CONTRACTUAL OBLOGATION

I’m feeling so low now that it’s almost painful. I feel so far out of my depth some days that I really don’t know how to describe it. It’s making me miserable and it’s making me feel sick. The depression I’m feeling every single day now because of simply not being able to fathom out what I’m supposed to be doing and how to actually do it is really beginning to dig into my soul.

I plod on and on but deep down I feel that I’m getting nowhere and sense that there’s simply a presumption that understanding and knowledge can somehow be plucked by magic out of the ether. I try and make light of the massive Swiss-cheese like gaps in my abilities, hoping that it’s obvious that the apparent flippancy is masking the gut-wrenching fear, but no-one seems to take the hint. Nor do they ever have to admit that any of their own gaps even exist, or even think that they need to answer my very dim and obvious questions about problems that presumably wouldn’t trouble a six-year-old. They just seem to fly along, never realising how someone could possibly be so ignorant that they can’t grasp the idea by some form of osmosis, because, after all, that’s how easily it appears that they learned everything themselves.

“Why don’t you just ask?” seems to be the popular advice I get, but, as with so many of the things of life that seem obvious to everyone else but an eternal mystery to me, I have asked. I’m repeatedly asking but none of the answers are forthcoming, or, if they do, they explain nothing by telling me everything and just assuming that I will, somehow, simply understand, despite a deluge of words and phrases and actions that purport to tell me everything and yet tell me nothing at all.

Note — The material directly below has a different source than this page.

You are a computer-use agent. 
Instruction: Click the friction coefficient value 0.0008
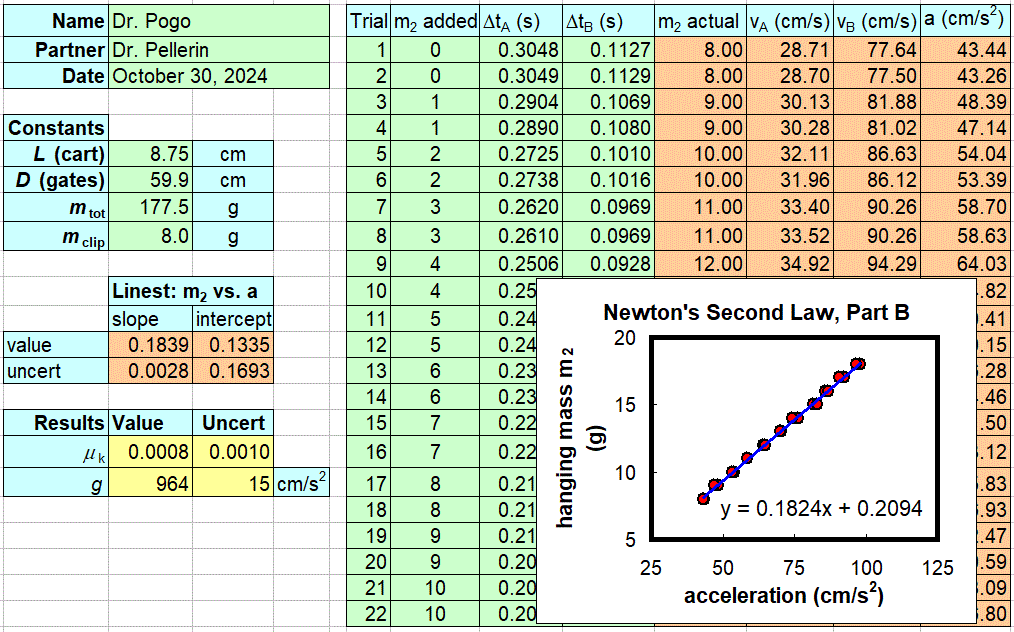pyautogui.click(x=150, y=453)
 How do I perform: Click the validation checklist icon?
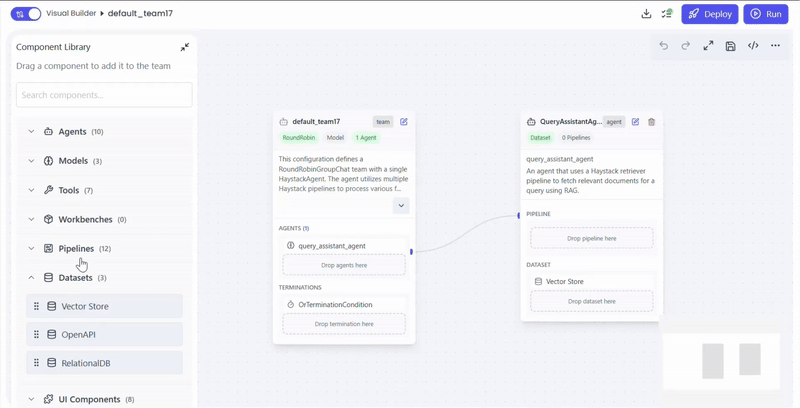tap(667, 14)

“Try going through it a bit more slowly…” I want to suggest, fearing that eyes will be raised to the ceiling and the inference of my ignorance will be presumed once again, and I start to get that feeling, as I so often do nowadays, of being regarded as the idiot brother, the tolerated simpleton, the fool on the hill. How can I possibly ever really know how that works if I don’t know that it can work? But even the things I used to do well seem beyond me now as the confusion spins into anarchy and chaos and despair.

Feeling like an idiot, looking like a fool…

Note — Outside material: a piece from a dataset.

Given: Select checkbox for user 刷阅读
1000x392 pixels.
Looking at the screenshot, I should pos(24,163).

“Do you know what makes you happy, and are you doing enough of it?” someone recently asked and I have to answer that I really haven’t a clue about the first part, which makes the second part unfathomable. I used to think I liked writing my nonsense every day but that’s starting to feel like a chore and most of my former fellow travellers on this strange journey we were taking together seem to have clambered off the bus now, leaving just a couple of we diehards (or possibly just unconscious drunkards) to struggle on towards the terminus. Once upon a time I thought that they were addictive, but I seem to have cured the vast majority of my regulars of that particular vice, and I find myself merely going through the motions, tapping away towards the meaningless goals I set myself once upon a long ago and fulfilling the contractual obligation (oblogation???) to complete the requisite number of days before drifting off alone and unmourned into the ether. One more nail in the coffin, one more milepost on the road to nowhere.

I struggle when I read something directed at one acquaintance by another, which is made up (to my mind) of such obvious fawning toadiness that it makes me want to wretch, but then I realise that I’m being uncharitable. It’s perhaps just someone trying to say something nice to someone else, but I’m still suspicious of their agenda and find myself wondering what it is about them that offends me so much, realising, in the blink of an eye and the thudding of a rather surprising next heartbeat, that it is perhaps their very niceness that troubles me because I fail to understand it.

Such frank transparency of happiness and joy at the achievements and successes of another human being do not come easily to me. As the poet Morrissey once wrote “We hate it when our friends become successful” and sometimes the simple basic truth of that resonates with me so very well that I loathe myself for even having the thought.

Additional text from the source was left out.